Bad Breaker vs. Bad Wiring
A breaker that trips immediately every time you reset it isn’t necessarily defective. In many cases, the breaker is doing exactly what it’s supposed to do: protecting you from a dangerous condition on the circuit. A short circuit (where a hot wire contacts a neutral wire or a grounded surface) will cause instant tripping every time. So will a ground fault in a wet location.
The voltage test helps you distinguish between these scenarios. If the breaker reads the correct voltage at its terminal with nothing plugged into the circuit, the breaker itself is fine and the problem is something connected to that circuit. If the breaker shows 0V while switched on, or if it passes the voltage test but physically won’t stay in the ON position even with all devices unplugged, the breaker is the problem.

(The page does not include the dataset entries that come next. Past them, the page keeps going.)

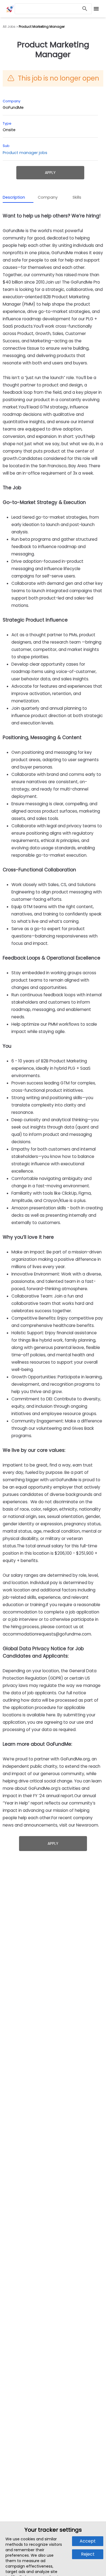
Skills (77, 197)
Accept (88, 2541)
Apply (50, 172)
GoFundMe (13, 107)
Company (48, 197)
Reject (88, 2554)
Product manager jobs (25, 152)
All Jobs (9, 26)
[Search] (84, 9)
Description (14, 197)
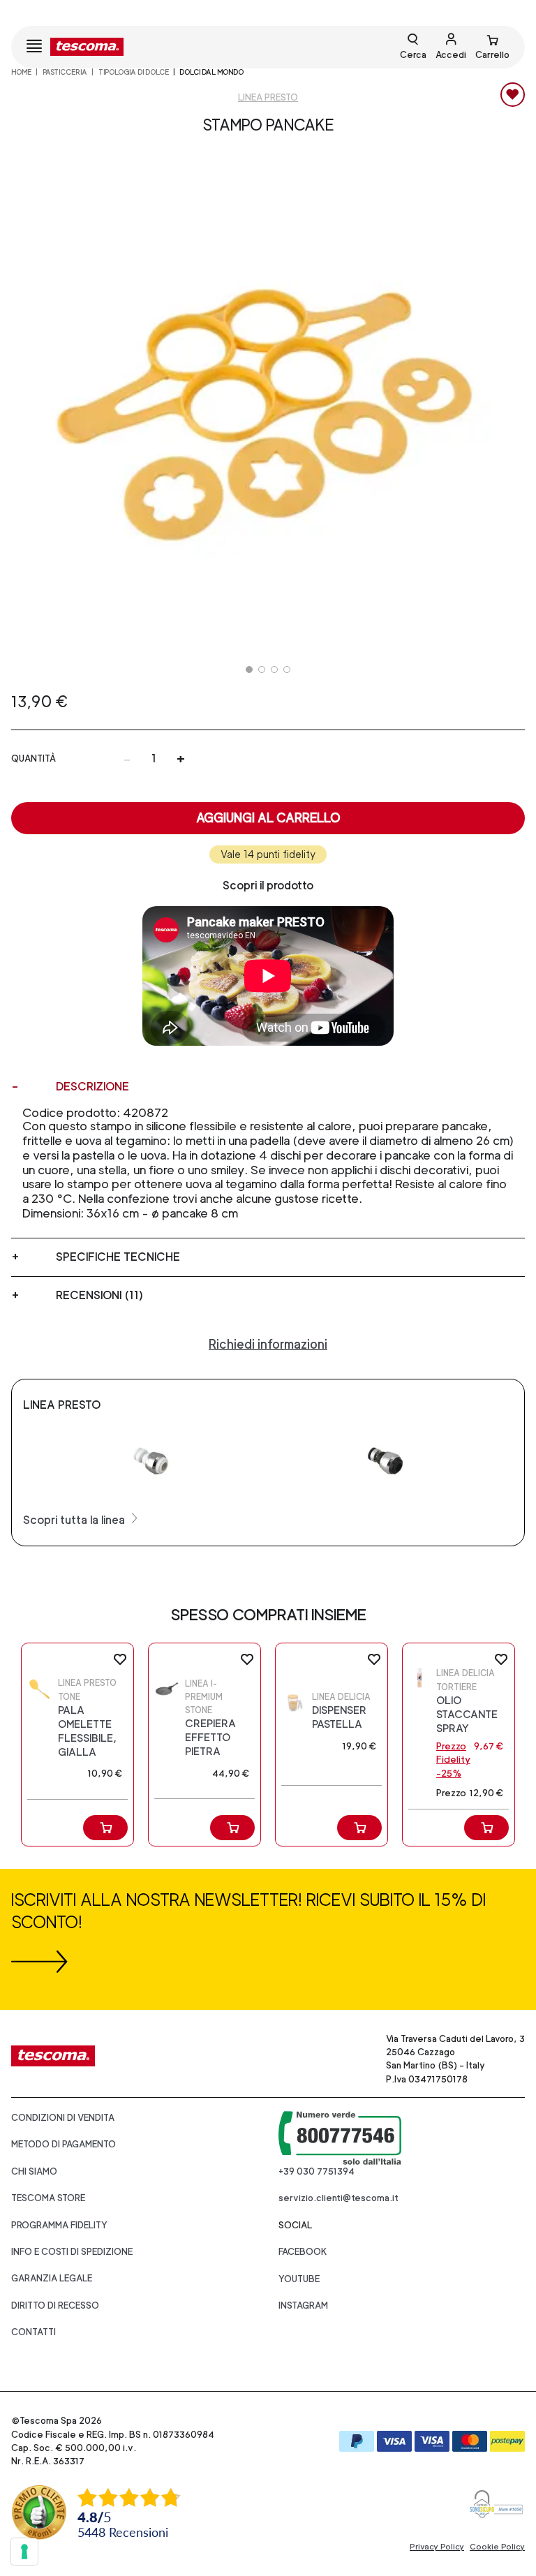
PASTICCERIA (65, 72)
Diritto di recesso (55, 2305)
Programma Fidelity (59, 2225)
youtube (299, 2279)
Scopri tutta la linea (75, 1520)
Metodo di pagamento (63, 2144)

Other signs that point to the breaker itself rather than the wiring: visible damage or discoloration on the breaker body, a toggle that feels loose or won’t click firmly into position, and heat concentrated on the breaker rather than on the wires connected to it.
How Long Breakers Last
Circuit breakers are generally expected to last about 30 years under normal conditions with regular maintenance, according to Schneider Electric. In practice, breakers in panels that experience frequent tripping, moisture exposure, or heavy electrical loads may wear out sooner. If your home’s electrical panel is more than 25 years old and you’re experiencing tripping issues on multiple circuits, the breakers may simply be aging out. Replacing individual breakers is straightforward, but widespread failures across a panel often mean the entire panel is due for an upgrade.